Ela respirou pesadamente e voltou a andar.
Pelo jeito ainda estava brava comigo.
Fui atrás dela, e, de vez em quando, tinha que empurrá-la, pois ela “empacava” nos lugares.
Ouvi vozes vindas lá de cima e um pequeno feixe de luz. Ao ver a luz, Lua suspirou, aliviada, e subiu as escadas correndo. Quando cheguei lá, alguns segundos depois, ela estava jogada na cama, de barriga para baixo, com a cara enfiada no travesseiro.
- Bom trabalho, Thur. – Sophia ironizou, virando os olhos. – Você sabe como ela fica no escuro!

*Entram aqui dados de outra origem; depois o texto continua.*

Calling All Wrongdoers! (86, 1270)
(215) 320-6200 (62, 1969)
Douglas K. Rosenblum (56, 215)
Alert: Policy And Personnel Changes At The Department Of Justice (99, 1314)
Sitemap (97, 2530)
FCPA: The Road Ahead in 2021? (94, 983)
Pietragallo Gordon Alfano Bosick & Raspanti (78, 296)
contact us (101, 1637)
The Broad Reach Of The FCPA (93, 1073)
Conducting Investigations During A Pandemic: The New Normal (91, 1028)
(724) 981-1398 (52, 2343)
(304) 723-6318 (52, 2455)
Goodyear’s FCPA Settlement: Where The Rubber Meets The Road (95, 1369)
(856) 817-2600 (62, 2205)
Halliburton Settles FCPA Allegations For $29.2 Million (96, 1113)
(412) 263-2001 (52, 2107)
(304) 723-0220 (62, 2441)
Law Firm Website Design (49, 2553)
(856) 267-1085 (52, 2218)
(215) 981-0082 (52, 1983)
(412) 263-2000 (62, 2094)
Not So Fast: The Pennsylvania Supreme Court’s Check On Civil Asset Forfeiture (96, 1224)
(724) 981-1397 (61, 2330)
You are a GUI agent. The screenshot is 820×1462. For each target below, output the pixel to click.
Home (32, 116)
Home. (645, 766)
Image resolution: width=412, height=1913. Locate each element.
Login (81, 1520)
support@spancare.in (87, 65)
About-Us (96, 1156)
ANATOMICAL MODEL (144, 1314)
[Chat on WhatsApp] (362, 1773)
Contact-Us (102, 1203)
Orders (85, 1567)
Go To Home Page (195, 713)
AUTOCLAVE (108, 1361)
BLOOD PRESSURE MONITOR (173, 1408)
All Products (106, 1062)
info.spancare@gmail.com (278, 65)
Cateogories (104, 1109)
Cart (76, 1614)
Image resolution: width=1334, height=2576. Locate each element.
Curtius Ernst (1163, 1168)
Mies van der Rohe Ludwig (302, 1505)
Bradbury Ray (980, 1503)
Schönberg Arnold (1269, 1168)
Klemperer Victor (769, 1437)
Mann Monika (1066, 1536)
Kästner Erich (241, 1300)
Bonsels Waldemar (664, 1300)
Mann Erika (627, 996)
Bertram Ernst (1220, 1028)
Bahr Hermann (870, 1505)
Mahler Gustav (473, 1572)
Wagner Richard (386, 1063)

- Eu tentei... – dei de ombros e me sentei.
- Parem de falar de mim como se eu não estivesse aqui, seus merdas! – ela falou pelo travesseiro, com a voz abafada.
- Certo, a casa tem quatro quartos com duas camas de solteiro em cada um. – Maker ia explicando. – Podemos nos dividir ou colocar todos os colchões aqui, vocês que sabem, e...
- Pera aí! – Sophia o interrompeu. – Nós vamos mesmo passar a noite... Aqui?
- Tem outra idéia? – Micael perguntou, visivelmente irritado com ela. – Nossos celulares estão sem sinal – peguei meu celular no bolso e tive que concordar –, está escuro e tarde, essa rua é deserta, está a maior chuva lá fora e, não sei se você percebeu, mas nós não temos a mínima idéia de onde estamos. Se você quer passar a noite na rua, à vontade.
E aquela foi a primeira vez em que vi Micael bravo.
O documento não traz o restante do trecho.